**HOW TO COMPLETE THIS TASK:** The expected answer is the data below, retyped exactly.

(RECORDED DATA Opens)

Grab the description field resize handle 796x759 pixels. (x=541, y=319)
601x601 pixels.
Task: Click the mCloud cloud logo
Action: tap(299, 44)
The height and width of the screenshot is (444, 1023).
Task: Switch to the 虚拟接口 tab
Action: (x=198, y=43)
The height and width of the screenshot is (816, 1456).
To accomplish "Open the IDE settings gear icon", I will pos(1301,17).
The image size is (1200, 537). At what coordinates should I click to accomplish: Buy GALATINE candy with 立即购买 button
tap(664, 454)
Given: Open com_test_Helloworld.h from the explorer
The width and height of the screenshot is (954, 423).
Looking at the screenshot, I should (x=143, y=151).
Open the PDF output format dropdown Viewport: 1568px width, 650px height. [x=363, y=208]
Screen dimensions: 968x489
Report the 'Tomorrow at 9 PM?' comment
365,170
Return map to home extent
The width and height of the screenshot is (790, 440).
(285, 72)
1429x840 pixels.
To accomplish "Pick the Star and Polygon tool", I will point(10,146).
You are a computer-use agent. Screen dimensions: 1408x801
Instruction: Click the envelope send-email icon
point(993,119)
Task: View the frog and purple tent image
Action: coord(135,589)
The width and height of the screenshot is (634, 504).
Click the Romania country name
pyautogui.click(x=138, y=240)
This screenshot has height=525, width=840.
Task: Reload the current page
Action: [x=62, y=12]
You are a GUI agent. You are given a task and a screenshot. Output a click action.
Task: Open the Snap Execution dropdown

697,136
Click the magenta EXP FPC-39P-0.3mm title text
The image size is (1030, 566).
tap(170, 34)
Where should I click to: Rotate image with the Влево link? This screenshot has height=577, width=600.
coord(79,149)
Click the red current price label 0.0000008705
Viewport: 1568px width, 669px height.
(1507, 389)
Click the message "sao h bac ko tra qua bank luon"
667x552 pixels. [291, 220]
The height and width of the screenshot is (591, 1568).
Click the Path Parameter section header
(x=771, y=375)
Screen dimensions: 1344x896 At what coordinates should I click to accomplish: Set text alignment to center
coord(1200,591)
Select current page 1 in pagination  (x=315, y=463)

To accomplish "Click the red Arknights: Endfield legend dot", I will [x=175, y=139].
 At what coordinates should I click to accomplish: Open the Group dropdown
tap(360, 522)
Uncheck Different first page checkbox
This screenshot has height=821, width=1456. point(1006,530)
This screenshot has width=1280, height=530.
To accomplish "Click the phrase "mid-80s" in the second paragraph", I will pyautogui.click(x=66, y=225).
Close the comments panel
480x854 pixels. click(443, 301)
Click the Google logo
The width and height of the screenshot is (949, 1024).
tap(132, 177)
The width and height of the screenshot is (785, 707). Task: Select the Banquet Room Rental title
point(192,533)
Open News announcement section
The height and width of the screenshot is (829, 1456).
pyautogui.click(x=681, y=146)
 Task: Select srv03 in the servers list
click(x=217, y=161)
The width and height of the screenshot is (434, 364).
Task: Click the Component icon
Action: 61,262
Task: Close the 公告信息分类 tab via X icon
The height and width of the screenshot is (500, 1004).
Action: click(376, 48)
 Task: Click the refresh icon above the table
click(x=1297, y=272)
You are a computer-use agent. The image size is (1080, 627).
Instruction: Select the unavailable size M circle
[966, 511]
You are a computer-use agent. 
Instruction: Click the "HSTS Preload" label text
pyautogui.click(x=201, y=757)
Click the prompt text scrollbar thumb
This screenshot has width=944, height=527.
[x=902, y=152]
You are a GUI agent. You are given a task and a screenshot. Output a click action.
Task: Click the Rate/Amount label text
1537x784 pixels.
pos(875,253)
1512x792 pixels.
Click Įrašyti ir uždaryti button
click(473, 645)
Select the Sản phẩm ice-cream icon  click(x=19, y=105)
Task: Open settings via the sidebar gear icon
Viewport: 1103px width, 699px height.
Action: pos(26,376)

(RECORDED DATA Closes)

**TASK ANSWER:**
Grab the description field resize handle 796x759 pixels. (x=541, y=319)
601x601 pixels.
Task: Click the mCloud cloud logo
Action: tap(299, 44)
The height and width of the screenshot is (444, 1023).
Task: Switch to the 虚拟接口 tab
Action: (x=198, y=43)
The height and width of the screenshot is (816, 1456).
To accomplish "Open the IDE settings gear icon", I will pos(1301,17).
The image size is (1200, 537). At what coordinates should I click to accomplish: Buy GALATINE candy with 立即购买 button
tap(664, 454)
Given: Open com_test_Helloworld.h from the explorer
The width and height of the screenshot is (954, 423).
Looking at the screenshot, I should (x=143, y=151).
Open the PDF output format dropdown Viewport: 1568px width, 650px height. [x=363, y=208]
Screen dimensions: 968x489
Report the 'Tomorrow at 9 PM?' comment
365,170
Return map to home extent
The width and height of the screenshot is (790, 440).
(285, 72)
1429x840 pixels.
To accomplish "Pick the Star and Polygon tool", I will point(10,146).
You are a computer-use agent. Screen dimensions: 1408x801
Instruction: Click the envelope send-email icon
point(993,119)
Task: View the frog and purple tent image
Action: coord(135,589)
The width and height of the screenshot is (634, 504).
Click the Romania country name
pyautogui.click(x=138, y=240)
This screenshot has height=525, width=840.
Task: Reload the current page
Action: [x=62, y=12]
You are a GUI agent. You are given a task and a screenshot. Output a click action.
Task: Open the Snap Execution dropdown

697,136
Click the magenta EXP FPC-39P-0.3mm title text
The image size is (1030, 566).
tap(170, 34)
Where should I click to: Rotate image with the Влево link? This screenshot has height=577, width=600.
coord(79,149)
Click the red current price label 0.0000008705
Viewport: 1568px width, 669px height.
(1507, 389)
Click the message "sao h bac ko tra qua bank luon"
667x552 pixels. [291, 220]
The height and width of the screenshot is (591, 1568).
Click the Path Parameter section header
(x=771, y=375)
Screen dimensions: 1344x896 At what coordinates should I click to accomplish: Set text alignment to center
coord(1200,591)
Select current page 1 in pagination  (x=315, y=463)

To accomplish "Click the red Arknights: Endfield legend dot", I will [x=175, y=139].
 At what coordinates should I click to accomplish: Open the Group dropdown
tap(360, 522)
Uncheck Different first page checkbox
This screenshot has height=821, width=1456. point(1006,530)
This screenshot has width=1280, height=530.
To accomplish "Click the phrase "mid-80s" in the second paragraph", I will pyautogui.click(x=66, y=225).
Close the comments panel
480x854 pixels. click(443, 301)
Click the Google logo
The width and height of the screenshot is (949, 1024).
tap(132, 177)
The width and height of the screenshot is (785, 707). Task: Select the Banquet Room Rental title
point(192,533)
Open News announcement section
The height and width of the screenshot is (829, 1456).
pyautogui.click(x=681, y=146)
 Task: Select srv03 in the servers list
click(x=217, y=161)
The width and height of the screenshot is (434, 364).
Task: Click the Component icon
Action: 61,262
Task: Close the 公告信息分类 tab via X icon
The height and width of the screenshot is (500, 1004).
Action: click(376, 48)
 Task: Click the refresh icon above the table
click(x=1297, y=272)
You are a computer-use agent. The image size is (1080, 627).
Instruction: Select the unavailable size M circle
[966, 511]
You are a computer-use agent. 
Instruction: Click the "HSTS Preload" label text
pyautogui.click(x=201, y=757)
Click the prompt text scrollbar thumb
This screenshot has width=944, height=527.
[x=902, y=152]
You are a GUI agent. You are given a task and a screenshot. Output a click action.
Task: Click the Rate/Amount label text
1537x784 pixels.
pos(875,253)
1512x792 pixels.
Click Įrašyti ir uždaryti button
click(473, 645)
Select the Sản phẩm ice-cream icon  click(x=19, y=105)
Task: Open settings via the sidebar gear icon
Viewport: 1103px width, 699px height.
Action: pos(26,376)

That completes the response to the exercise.